Chemical engineer and Red Seal chef team up to offer

specialty brews, eclectic pastries

Craig Marentette gave up his job as an environmental consultant to open Red Lantern in downtown Kingsville.

KINGSVILLE — Craig Marentette feels the best use of his chemical engineering degree is not testing for toxins in water and soil samples, but roasting coffee beans that produce the perfect espresso, latte or cappuccino.

Marentette left his job as an environmental consultant with Pinchin Ltd. in 2017 after a heart-to-heart talk with his mother, Sue, who was recovering from cancer.

“I had this idea in my head; I knew I wanted to roast coffee and I needed an inertia jump to get over the hump to get going,” he said.

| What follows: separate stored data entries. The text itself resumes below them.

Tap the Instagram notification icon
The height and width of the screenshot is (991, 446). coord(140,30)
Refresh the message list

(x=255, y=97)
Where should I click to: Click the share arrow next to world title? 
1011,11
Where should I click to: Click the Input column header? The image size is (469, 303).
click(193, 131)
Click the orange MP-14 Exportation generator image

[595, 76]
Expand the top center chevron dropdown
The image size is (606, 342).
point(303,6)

“I was at work one day, and she said ‘life is short, just do it.’”

So he did. He purchased a roaster and started roasting beans at home for family and friends. Marentette then rented space behind Beachcomber Hot Tubs, now the site of Kingsville Cycle Works, and start selling roasted beans wholesale to retailers and local coffee aficionados. He would also hold coffee-tasting sessions at craft shows, fairs — anyplace “where you could set up a table and sell coffee.”

In March last year he opened Red Lantern, his first coffee shop, on Chestnut Street.

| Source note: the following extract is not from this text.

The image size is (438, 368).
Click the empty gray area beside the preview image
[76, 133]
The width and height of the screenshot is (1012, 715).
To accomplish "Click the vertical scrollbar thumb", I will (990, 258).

Marentette and partner Aaron Hillier will move the Red Lantern to a new location -- one with expanded kitchen space -- on Main Street West this Friday.

Marentette, 32, can give a complicated scientific explanation for the chemical process of turning raw coffee beans into something that gives coffee lovers a simultaneous jolt of energy and pleasure every morning.

He prefers the simple approach.

“As you roast there are three kind of lines that arc and fall at different stages — one is acidity, one is sweetness and the other one is bitterness. It’s finding the sweet spot of peak acidity, peak sweetness and the lowest bitterness on that curve,” he said.

Craig Marentette says the key to roasting coffee is finding the 'sweet spot' on three arcing lines of acidity, sweetness and bitterness.

In the HBO hit comedy series Curb Your Enthusiasm, Larry David attempts to drive a coffee shop out of business that served him a cold coffee. He plans to open a spite coffee shop. But he needs the right beans. “It’s all about the beans,” he says.

Is it?

“Yes and no,” Marentette said. “For some people it’s all about the beans but I think coffee for a lot of people, especially if they are going out, it’s about the experience. I try to do both. We try to give you the best coffee … but also have a nice relaxing experience.”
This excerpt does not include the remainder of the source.